**Written task**
Copy out the records below with every "diameter label" changed to "diameter marking" and everything else left as it is.

[Stored items from a collection]
[start]

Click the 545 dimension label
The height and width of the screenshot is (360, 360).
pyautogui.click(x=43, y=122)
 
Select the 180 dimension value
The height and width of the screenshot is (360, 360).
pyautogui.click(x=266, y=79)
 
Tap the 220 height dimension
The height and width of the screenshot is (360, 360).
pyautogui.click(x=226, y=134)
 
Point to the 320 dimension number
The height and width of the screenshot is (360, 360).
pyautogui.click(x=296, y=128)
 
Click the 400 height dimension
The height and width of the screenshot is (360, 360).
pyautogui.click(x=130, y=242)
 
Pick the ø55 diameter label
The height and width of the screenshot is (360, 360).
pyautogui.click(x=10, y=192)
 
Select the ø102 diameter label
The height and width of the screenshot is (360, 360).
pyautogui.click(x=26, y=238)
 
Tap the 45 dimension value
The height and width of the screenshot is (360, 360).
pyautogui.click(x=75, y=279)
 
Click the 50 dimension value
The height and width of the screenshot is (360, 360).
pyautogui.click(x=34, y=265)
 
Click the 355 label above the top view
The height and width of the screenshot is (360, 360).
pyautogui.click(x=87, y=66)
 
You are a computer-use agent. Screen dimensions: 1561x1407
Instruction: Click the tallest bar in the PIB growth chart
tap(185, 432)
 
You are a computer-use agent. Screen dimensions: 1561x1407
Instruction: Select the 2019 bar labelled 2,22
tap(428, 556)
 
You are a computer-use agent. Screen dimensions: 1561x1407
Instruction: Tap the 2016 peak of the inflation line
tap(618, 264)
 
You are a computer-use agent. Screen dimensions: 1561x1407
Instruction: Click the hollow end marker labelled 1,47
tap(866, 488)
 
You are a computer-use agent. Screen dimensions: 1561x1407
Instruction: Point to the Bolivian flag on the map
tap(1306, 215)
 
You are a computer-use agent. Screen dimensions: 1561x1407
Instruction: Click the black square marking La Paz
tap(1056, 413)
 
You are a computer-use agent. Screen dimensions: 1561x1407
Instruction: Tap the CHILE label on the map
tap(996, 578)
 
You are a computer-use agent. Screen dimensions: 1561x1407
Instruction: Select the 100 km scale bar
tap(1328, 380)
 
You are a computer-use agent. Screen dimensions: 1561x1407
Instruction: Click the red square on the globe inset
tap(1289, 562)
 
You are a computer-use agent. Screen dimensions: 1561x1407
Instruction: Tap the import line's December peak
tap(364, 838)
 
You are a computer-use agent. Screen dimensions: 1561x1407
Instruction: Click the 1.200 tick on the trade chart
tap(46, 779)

[end]

**Solution for this exercise**
Click the 545 dimension label
The height and width of the screenshot is (360, 360).
pyautogui.click(x=43, y=122)
 
Select the 180 dimension value
The height and width of the screenshot is (360, 360).
pyautogui.click(x=266, y=79)
 
Tap the 220 height dimension
The height and width of the screenshot is (360, 360).
pyautogui.click(x=226, y=134)
 
Point to the 320 dimension number
The height and width of the screenshot is (360, 360).
pyautogui.click(x=296, y=128)
 
Click the 400 height dimension
The height and width of the screenshot is (360, 360).
pyautogui.click(x=130, y=242)
 
Pick the ø55 diameter marking
The height and width of the screenshot is (360, 360).
pyautogui.click(x=10, y=192)
 
Select the ø102 diameter marking
The height and width of the screenshot is (360, 360).
pyautogui.click(x=26, y=238)
 
Tap the 45 dimension value
The height and width of the screenshot is (360, 360).
pyautogui.click(x=75, y=279)
 
Click the 50 dimension value
The height and width of the screenshot is (360, 360).
pyautogui.click(x=34, y=265)
 
Click the 355 label above the top view
The height and width of the screenshot is (360, 360).
pyautogui.click(x=87, y=66)
 
You are a computer-use agent. Screen dimensions: 1561x1407
Instruction: Click the tallest bar in the PIB growth chart
tap(185, 432)
 
You are a computer-use agent. Screen dimensions: 1561x1407
Instruction: Select the 2019 bar labelled 2,22
tap(428, 556)
 
You are a computer-use agent. Screen dimensions: 1561x1407
Instruction: Tap the 2016 peak of the inflation line
tap(618, 264)
 
You are a computer-use agent. Screen dimensions: 1561x1407
Instruction: Click the hollow end marker labelled 1,47
tap(866, 488)
 
You are a computer-use agent. Screen dimensions: 1561x1407
Instruction: Point to the Bolivian flag on the map
tap(1306, 215)
 
You are a computer-use agent. Screen dimensions: 1561x1407
Instruction: Click the black square marking La Paz
tap(1056, 413)
 
You are a computer-use agent. Screen dimensions: 1561x1407
Instruction: Tap the CHILE label on the map
tap(996, 578)
 
You are a computer-use agent. Screen dimensions: 1561x1407
Instruction: Select the 100 km scale bar
tap(1328, 380)
 
You are a computer-use agent. Screen dimensions: 1561x1407
Instruction: Click the red square on the globe inset
tap(1289, 562)
 
You are a computer-use agent. Screen dimensions: 1561x1407
Instruction: Tap the import line's December peak
tap(364, 838)
 
You are a computer-use agent. Screen dimensions: 1561x1407
Instruction: Click the 1.200 tick on the trade chart
tap(46, 779)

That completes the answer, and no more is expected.